WHAT IS BEING ASKED = Retyping all the entries exactly is the whole task.

Source data:
■ ■ ■ ■

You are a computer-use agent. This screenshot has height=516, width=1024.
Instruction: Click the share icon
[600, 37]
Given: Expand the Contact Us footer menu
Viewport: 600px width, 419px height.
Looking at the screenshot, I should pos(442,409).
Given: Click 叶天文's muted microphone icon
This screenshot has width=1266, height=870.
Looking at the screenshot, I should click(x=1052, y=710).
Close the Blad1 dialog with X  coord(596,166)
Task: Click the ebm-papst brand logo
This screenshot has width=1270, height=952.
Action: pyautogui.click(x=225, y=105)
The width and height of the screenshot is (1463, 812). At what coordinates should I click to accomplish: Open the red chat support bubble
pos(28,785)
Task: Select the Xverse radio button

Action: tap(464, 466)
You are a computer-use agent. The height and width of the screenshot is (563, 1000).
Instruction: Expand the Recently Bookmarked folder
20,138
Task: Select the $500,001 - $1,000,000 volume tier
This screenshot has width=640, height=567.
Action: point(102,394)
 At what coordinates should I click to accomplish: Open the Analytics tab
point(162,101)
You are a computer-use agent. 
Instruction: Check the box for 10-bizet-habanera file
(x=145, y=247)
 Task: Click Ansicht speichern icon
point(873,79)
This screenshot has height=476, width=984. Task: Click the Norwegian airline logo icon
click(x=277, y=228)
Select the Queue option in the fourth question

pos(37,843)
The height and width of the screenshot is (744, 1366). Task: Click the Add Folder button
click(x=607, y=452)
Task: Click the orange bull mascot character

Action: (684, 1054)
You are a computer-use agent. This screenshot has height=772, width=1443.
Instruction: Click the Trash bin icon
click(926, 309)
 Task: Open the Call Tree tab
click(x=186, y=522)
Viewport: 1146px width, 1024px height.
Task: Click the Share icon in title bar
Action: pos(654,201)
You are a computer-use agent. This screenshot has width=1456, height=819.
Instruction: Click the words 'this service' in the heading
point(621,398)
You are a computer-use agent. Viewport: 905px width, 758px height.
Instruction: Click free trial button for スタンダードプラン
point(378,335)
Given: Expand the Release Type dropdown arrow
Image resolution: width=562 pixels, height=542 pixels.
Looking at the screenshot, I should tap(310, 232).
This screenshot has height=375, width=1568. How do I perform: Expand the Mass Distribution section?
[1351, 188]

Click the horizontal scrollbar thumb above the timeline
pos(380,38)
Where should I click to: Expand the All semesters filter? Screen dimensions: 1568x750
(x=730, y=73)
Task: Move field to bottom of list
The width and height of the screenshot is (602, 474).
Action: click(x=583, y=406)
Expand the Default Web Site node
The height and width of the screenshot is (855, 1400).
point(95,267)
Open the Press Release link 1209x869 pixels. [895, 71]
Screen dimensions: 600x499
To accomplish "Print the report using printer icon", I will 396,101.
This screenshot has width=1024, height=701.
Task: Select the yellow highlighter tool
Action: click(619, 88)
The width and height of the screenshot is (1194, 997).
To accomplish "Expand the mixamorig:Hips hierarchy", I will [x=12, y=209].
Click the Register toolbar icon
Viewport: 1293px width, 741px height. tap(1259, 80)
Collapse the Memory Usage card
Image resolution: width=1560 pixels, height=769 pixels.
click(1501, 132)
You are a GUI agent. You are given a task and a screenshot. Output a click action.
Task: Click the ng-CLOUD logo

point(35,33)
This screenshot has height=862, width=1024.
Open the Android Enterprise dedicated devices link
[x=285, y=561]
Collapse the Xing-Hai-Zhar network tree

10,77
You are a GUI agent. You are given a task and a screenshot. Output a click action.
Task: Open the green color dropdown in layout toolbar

■ ■ ■ ■

ANSWER TO THE EXERCISE =
You are a computer-use agent. This screenshot has height=516, width=1024.
Instruction: Click the share icon
[600, 37]
Given: Expand the Contact Us footer menu
Viewport: 600px width, 419px height.
Looking at the screenshot, I should pos(442,409).
Given: Click 叶天文's muted microphone icon
This screenshot has width=1266, height=870.
Looking at the screenshot, I should click(x=1052, y=710).
Close the Blad1 dialog with X  coord(596,166)
Task: Click the ebm-papst brand logo
This screenshot has width=1270, height=952.
Action: pyautogui.click(x=225, y=105)
The width and height of the screenshot is (1463, 812). At what coordinates should I click to accomplish: Open the red chat support bubble
pos(28,785)
Task: Select the Xverse radio button

Action: tap(464, 466)
You are a computer-use agent. The height and width of the screenshot is (563, 1000).
Instruction: Expand the Recently Bookmarked folder
20,138
Task: Select the $500,001 - $1,000,000 volume tier
This screenshot has width=640, height=567.
Action: point(102,394)
 At what coordinates should I click to accomplish: Open the Analytics tab
point(162,101)
You are a computer-use agent. 
Instruction: Check the box for 10-bizet-habanera file
(x=145, y=247)
 Task: Click Ansicht speichern icon
point(873,79)
This screenshot has height=476, width=984. Task: Click the Norwegian airline logo icon
click(x=277, y=228)
Select the Queue option in the fourth question

pos(37,843)
The height and width of the screenshot is (744, 1366). Task: Click the Add Folder button
click(x=607, y=452)
Task: Click the orange bull mascot character

Action: (684, 1054)
You are a computer-use agent. This screenshot has height=772, width=1443.
Instruction: Click the Trash bin icon
click(926, 309)
 Task: Open the Call Tree tab
click(x=186, y=522)
Viewport: 1146px width, 1024px height.
Task: Click the Share icon in title bar
Action: pos(654,201)
You are a computer-use agent. This screenshot has width=1456, height=819.
Instruction: Click the words 'this service' in the heading
point(621,398)
You are a computer-use agent. Viewport: 905px width, 758px height.
Instruction: Click free trial button for スタンダードプラン
point(378,335)
Given: Expand the Release Type dropdown arrow
Image resolution: width=562 pixels, height=542 pixels.
Looking at the screenshot, I should tap(310, 232).
This screenshot has height=375, width=1568. How do I perform: Expand the Mass Distribution section?
[1351, 188]

Click the horizontal scrollbar thumb above the timeline
pos(380,38)
Where should I click to: Expand the All semesters filter? Screen dimensions: 1568x750
(x=730, y=73)
Task: Move field to bottom of list
The width and height of the screenshot is (602, 474).
Action: click(x=583, y=406)
Expand the Default Web Site node
The height and width of the screenshot is (855, 1400).
point(95,267)
Open the Press Release link 1209x869 pixels. [895, 71]
Screen dimensions: 600x499
To accomplish "Print the report using printer icon", I will 396,101.
This screenshot has width=1024, height=701.
Task: Select the yellow highlighter tool
Action: click(619, 88)
The width and height of the screenshot is (1194, 997).
To accomplish "Expand the mixamorig:Hips hierarchy", I will [x=12, y=209].
Click the Register toolbar icon
Viewport: 1293px width, 741px height. tap(1259, 80)
Collapse the Memory Usage card
Image resolution: width=1560 pixels, height=769 pixels.
click(1501, 132)
You are a GUI agent. You are given a task and a screenshot. Output a click action.
Task: Click the ng-CLOUD logo

point(35,33)
This screenshot has height=862, width=1024.
Open the Android Enterprise dedicated devices link
[x=285, y=561]
Collapse the Xing-Hai-Zhar network tree

10,77
You are a GUI agent. You are given a task and a screenshot. Output a click action.
Task: Open the green color dropdown in layout toolbar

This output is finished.